Yosemite National Park turned 123 years old today. But there was no celebration because it, along with many other public lands, closed as a result of the government representatives’ inability to agree on a budget. So for now, Yosemite Falls has been turned off and El Capitan has a big sheet over it. Uncle Sam couldn’t afford a birthday cake for you this year, Yosemite.
All media outlets over the past week have been bombarded with news of how the House and Senate cannot agree on the fiscal budget. Whether you agree with one side or the other, there are real concerns over how the shutdown of our government will impact us as hunters.
1. Public land use
Over the past week both the BLM and Forest Service published contingency plans for the potential shutdown. Basically and governmental service that is not “essential to running the government” is going to grind to a halt. That includes many public land areas.
Both the BLM and Forest Service will leave emergency services and law enforcement personnel in place. But the BLM plan calls for a furlough (leave without pay) of all non-essential employees. BLM currently has 10,800 employees and the plan is to furlough 10,200 of them. That means only 5.5% of BLM employees will remain on-the-job.
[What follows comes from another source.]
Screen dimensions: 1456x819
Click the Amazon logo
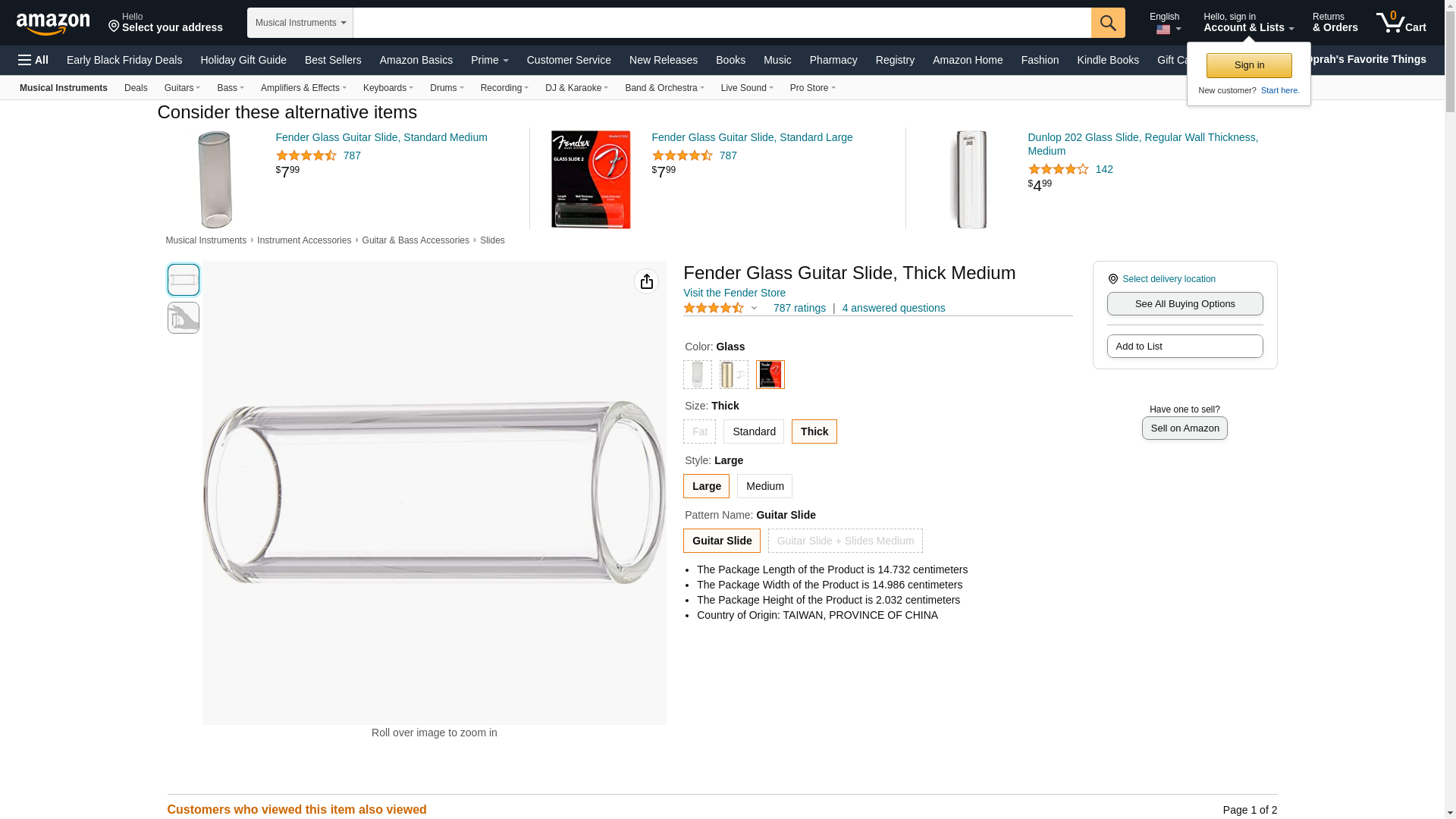click(53, 24)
Campgrounds, boat ramps, and other recreation sites will be closed or posted as closed in areas where public access cannot practically be restricted. All facilities will be operationally shut down and posted accordingly, with gates locked, restrooms locked, and water systems shut down. Consistent with other Federal recreation providers, occupied sites would be given 48 hours to vacate, with the area shut down as the last visitor leaves. Shutdown activities for the sites would be completed within the 48 hour period. Campground hosts and other volunteers would be given the same 48 hour period to vacate, and should not expect to receive any reimbursement for this period.
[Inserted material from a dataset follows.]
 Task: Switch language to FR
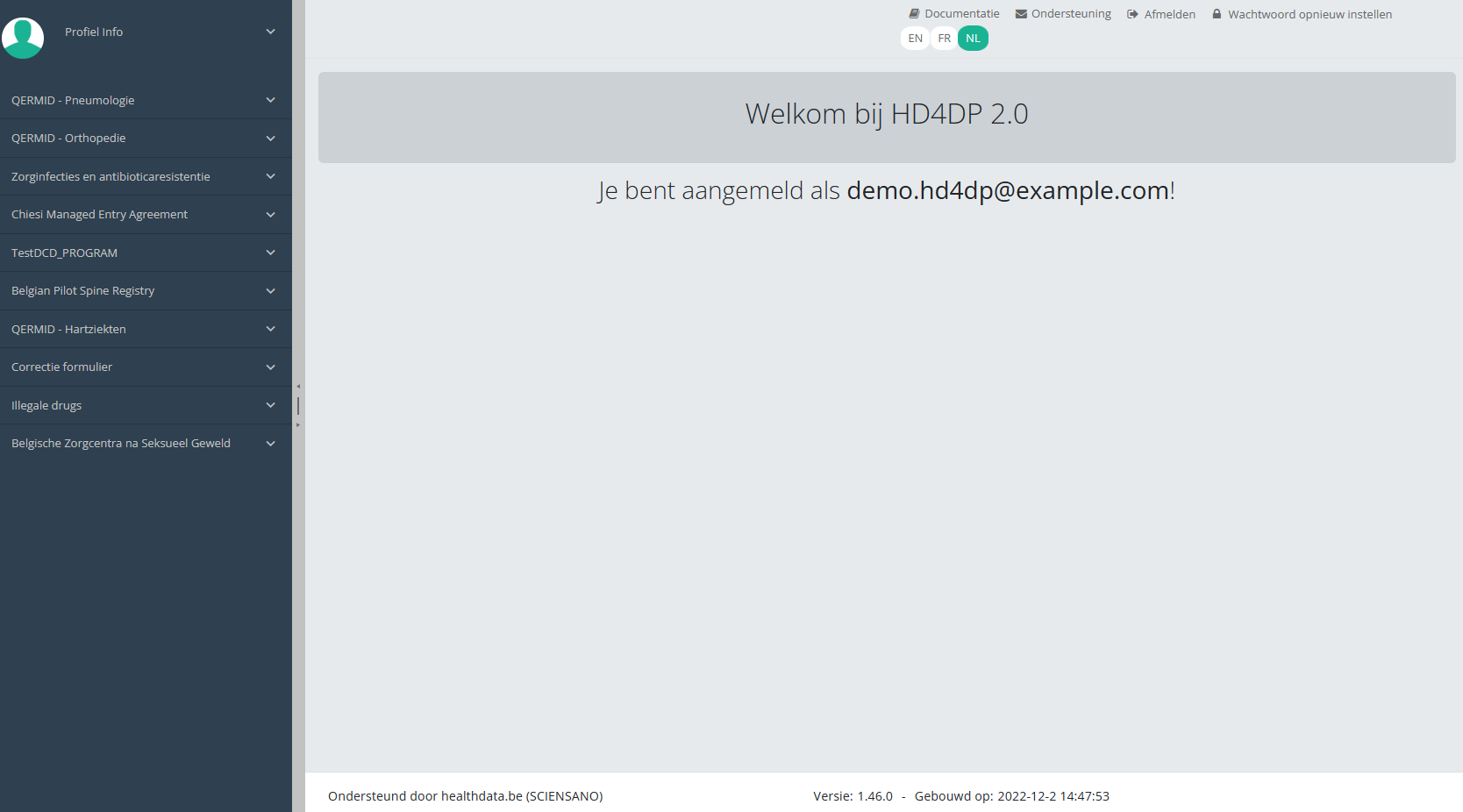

Hunting access is impacted where the public land is administered by the US Government. So if your hunting area is somehow managed under Federal funding, you can expect to be locked out. That generally includes National Parks, but can also include any waterfowl hunting areas that are operated by the U.S. Fish & Wildlife Service. All 561 National Wildlife Refuges will be closed to access and use, including hunting.
2. Gun sales
While it is not clear what actual impact the government shutdown will have on the National Instant Criminal Background Check System (NICS), there are no plans to completely shut it down. Based upon past instances, there was really no hiccup in the NICS step of a gun purchase. Hopefully that remains the case this time. So while the NICS may not be so “instant”, there are no plans to completely shut it down and that means gun purchases should generally be unaffected.
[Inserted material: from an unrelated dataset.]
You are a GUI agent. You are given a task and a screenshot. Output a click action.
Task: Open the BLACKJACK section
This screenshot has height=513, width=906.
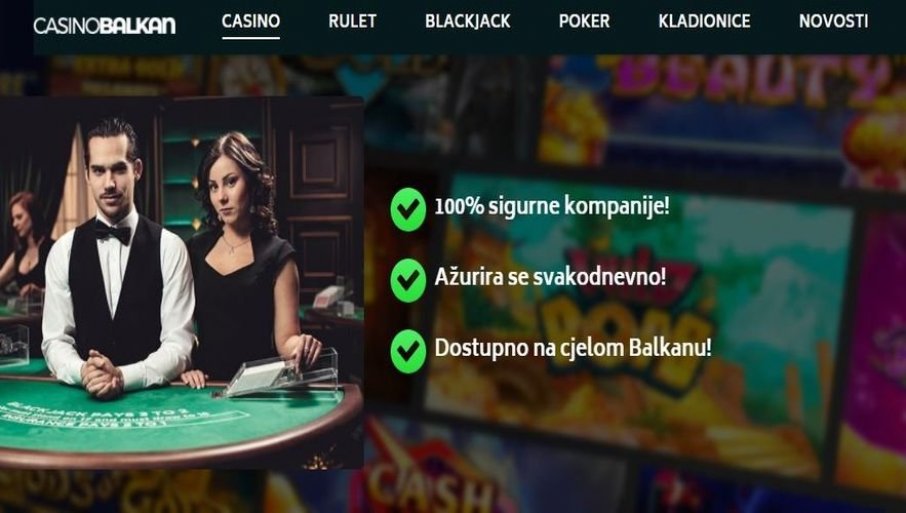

The bad news is that some areas will be closed to access. With many waterfowl seasons open or already opening in the next few weeks, that means some hunters will have to make a Plan B.
My recommendation is that you try and determine whether your hunting area will be open by calling. The problem is that many of the folks that normally answer the phones may not be around. Your best bet would be to contact law enforcement for the area to determine how best to proceed.
The good news is that if you are trying to buy that new rifle or shotgun for the season, you probably won’t be slowed too much. There may be a few staffing issues here and there, but based upon prior shutdowns hunters probably won’t feel the government’s inefficiency too much when buying a firearm.